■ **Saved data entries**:
▽
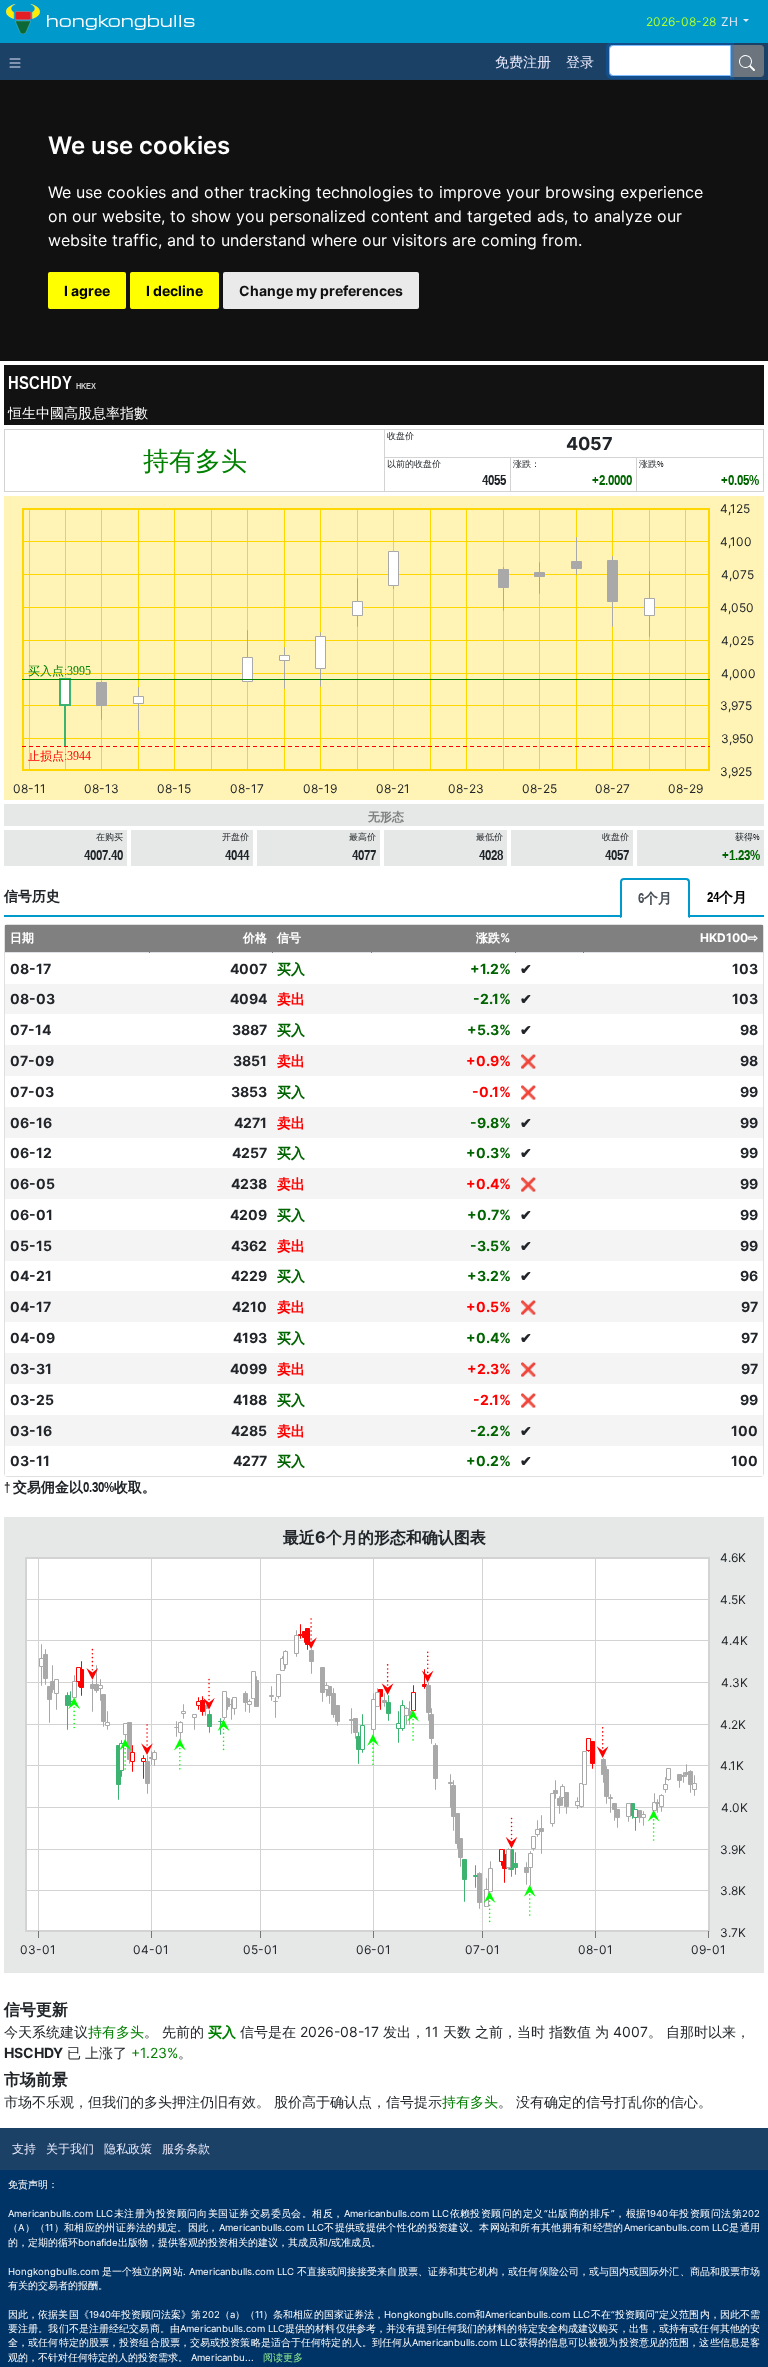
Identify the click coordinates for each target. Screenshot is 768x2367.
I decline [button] (174, 290)
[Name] (747, 61)
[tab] (655, 898)
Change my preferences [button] (321, 290)
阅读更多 (283, 2357)
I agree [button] (87, 290)
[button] (742, 22)
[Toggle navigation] (19, 61)
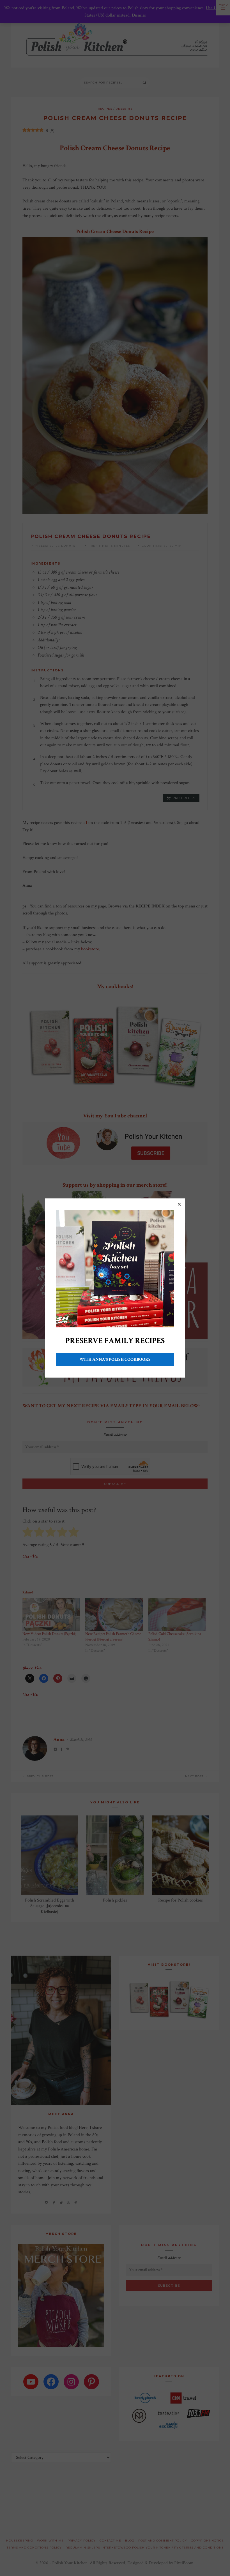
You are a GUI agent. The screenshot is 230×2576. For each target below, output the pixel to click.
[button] (179, 1204)
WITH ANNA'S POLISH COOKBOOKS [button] (115, 1359)
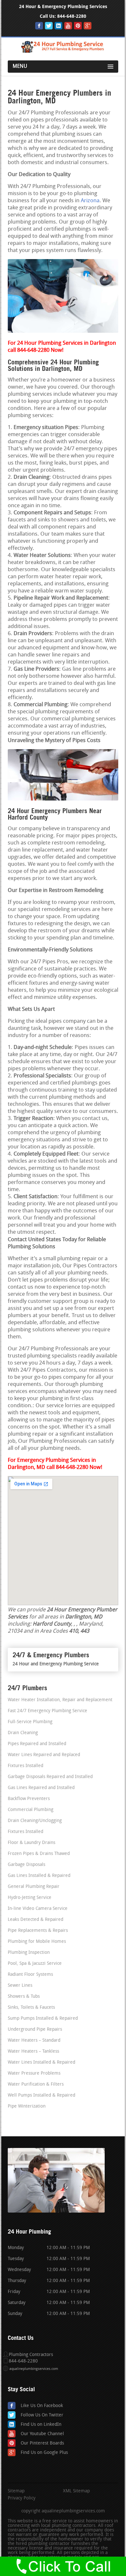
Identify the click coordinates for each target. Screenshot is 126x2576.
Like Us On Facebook (42, 2405)
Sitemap (16, 2491)
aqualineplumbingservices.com (33, 2369)
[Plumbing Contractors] (63, 51)
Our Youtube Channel (42, 2434)
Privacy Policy (22, 2498)
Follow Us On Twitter (42, 2415)
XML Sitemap (76, 2491)
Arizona (90, 201)
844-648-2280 (71, 16)
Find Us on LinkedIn (41, 2424)
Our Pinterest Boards (42, 2443)
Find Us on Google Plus (44, 2452)
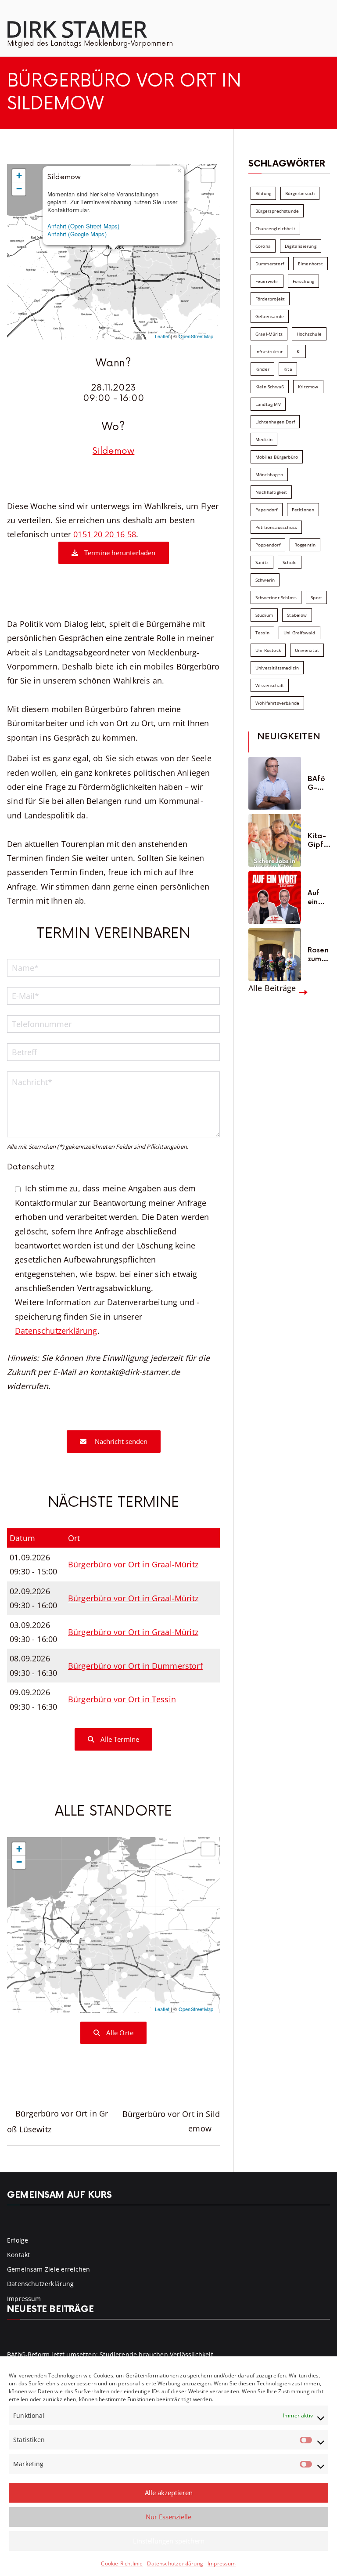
△
Out of the records, collect only those lines that contain the string "Identify".

■ **Response area**:
Identify the click coordinates for each target. Screenshot is 768x2367.
Identify the click coordinates for each target. Screenshot is 126x2576.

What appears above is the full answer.